Thanks to its GDDR5 RAM and GPU, there are some who have been claiming that the PlayStation 4 will have a substantial power advantage over the Xbox One. Albert Penello, Microsoft’s director of product planning, in turn, has stepped up to defend the company’s forthcoming console. “I’m not dismissing raw performance,” said Penello. “I’m stating – as I have stated from the beginning – that the performance delta between the two platforms is not as great as the raw numbers lead the average consumer to believe.”
Penello went on to describe how absurd it is to imagine that Microsoft would ever let the Xbox One be considerably weaker than its most direct competitor. “Microsoft has some of the smartest graphics programmers IN THE WORLD,” he said. “Do you really think we don’t know how to build a system optimized for maximizing graphics for programmers? Seriously? There is no way we’re giving up a 30%+ advantage to Sony. And ANYONE who has seen both systems running could say there are great looking games on both systems. If there was really huge performance difference – it would be obvious.”
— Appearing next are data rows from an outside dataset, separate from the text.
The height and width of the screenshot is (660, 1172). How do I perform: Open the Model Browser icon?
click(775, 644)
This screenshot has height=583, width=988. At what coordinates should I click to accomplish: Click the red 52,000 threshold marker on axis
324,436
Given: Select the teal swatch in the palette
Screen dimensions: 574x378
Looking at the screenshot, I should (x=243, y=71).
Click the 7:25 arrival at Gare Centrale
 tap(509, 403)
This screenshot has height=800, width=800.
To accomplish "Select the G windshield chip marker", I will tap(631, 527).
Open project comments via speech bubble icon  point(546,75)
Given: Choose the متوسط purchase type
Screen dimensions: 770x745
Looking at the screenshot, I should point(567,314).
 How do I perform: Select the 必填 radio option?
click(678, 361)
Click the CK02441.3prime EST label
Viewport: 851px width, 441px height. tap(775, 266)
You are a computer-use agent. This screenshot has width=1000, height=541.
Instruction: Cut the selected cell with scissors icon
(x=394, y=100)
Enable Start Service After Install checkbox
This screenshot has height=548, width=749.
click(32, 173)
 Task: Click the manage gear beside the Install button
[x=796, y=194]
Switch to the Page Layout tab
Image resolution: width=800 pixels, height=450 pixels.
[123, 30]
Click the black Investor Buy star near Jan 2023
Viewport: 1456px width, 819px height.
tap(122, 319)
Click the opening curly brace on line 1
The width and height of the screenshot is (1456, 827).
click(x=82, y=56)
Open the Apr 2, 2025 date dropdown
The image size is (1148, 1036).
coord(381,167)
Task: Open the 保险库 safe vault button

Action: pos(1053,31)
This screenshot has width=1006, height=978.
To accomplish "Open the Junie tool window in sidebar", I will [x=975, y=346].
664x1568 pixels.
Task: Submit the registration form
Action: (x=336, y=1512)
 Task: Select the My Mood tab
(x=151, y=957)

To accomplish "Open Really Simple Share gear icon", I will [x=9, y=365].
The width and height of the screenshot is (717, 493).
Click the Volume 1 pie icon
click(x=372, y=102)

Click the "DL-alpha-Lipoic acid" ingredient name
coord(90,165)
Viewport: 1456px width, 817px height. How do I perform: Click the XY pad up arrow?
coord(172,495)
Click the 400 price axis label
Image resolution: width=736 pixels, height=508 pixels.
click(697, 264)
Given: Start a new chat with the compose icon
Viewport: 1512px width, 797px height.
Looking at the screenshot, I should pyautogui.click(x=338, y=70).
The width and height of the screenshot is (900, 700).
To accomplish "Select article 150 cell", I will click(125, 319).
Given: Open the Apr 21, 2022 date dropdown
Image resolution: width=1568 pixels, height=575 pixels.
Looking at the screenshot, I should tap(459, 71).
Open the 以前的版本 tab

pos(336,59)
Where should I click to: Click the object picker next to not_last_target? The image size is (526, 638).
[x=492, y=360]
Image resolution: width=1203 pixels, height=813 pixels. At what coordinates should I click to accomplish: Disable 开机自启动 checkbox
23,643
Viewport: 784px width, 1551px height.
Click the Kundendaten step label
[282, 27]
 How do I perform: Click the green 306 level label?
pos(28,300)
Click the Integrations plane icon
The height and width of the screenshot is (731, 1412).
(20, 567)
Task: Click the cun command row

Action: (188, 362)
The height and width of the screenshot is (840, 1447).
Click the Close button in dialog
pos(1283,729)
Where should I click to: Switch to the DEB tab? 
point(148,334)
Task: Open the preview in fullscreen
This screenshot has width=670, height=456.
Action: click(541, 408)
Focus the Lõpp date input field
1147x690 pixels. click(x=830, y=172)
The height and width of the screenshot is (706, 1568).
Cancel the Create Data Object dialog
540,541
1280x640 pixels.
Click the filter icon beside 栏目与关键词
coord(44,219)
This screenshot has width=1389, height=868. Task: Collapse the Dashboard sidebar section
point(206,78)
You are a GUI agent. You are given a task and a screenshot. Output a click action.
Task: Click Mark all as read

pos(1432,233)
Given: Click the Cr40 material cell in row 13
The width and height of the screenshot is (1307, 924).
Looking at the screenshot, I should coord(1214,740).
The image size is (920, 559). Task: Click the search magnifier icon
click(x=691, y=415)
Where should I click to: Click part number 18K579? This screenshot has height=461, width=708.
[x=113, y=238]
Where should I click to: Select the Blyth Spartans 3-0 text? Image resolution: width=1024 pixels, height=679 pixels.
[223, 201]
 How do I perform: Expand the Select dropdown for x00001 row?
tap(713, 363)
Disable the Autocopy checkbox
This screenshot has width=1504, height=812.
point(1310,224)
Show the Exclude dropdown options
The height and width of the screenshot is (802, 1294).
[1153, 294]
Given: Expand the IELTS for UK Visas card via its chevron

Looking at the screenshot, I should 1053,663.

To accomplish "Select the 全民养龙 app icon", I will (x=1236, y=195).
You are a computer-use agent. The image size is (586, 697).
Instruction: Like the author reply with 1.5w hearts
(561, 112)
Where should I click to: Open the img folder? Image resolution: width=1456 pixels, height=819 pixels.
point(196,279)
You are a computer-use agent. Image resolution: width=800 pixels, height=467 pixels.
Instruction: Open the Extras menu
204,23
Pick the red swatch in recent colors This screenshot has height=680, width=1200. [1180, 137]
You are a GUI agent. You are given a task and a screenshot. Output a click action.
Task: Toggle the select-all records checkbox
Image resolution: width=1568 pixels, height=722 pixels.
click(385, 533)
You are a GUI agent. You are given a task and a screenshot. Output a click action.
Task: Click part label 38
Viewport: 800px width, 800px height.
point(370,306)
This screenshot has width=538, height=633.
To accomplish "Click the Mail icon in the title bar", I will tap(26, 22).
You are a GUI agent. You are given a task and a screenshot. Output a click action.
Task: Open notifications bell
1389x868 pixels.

Penello would peg such talk as little more than the standard rhetoric that emerges with every new console generation. “It’s been the same EVERY generation, Sony claims more power, they did it with Cell, they did it with Emotion Engine, and they are doing it again. And, in the end, games on our system looked the same or better.” While there are doubtless some who would claim issues like this are important in the grand scheme of the console wars, Penello perhaps has some point when he pegs such discussions as being fairly redundant. As long as the two consoles can produce comparable experiences, few are likely to notice or care in the long run about which system has the most impressive internal doodads. As tends to be the case in the end, it’s all about the games.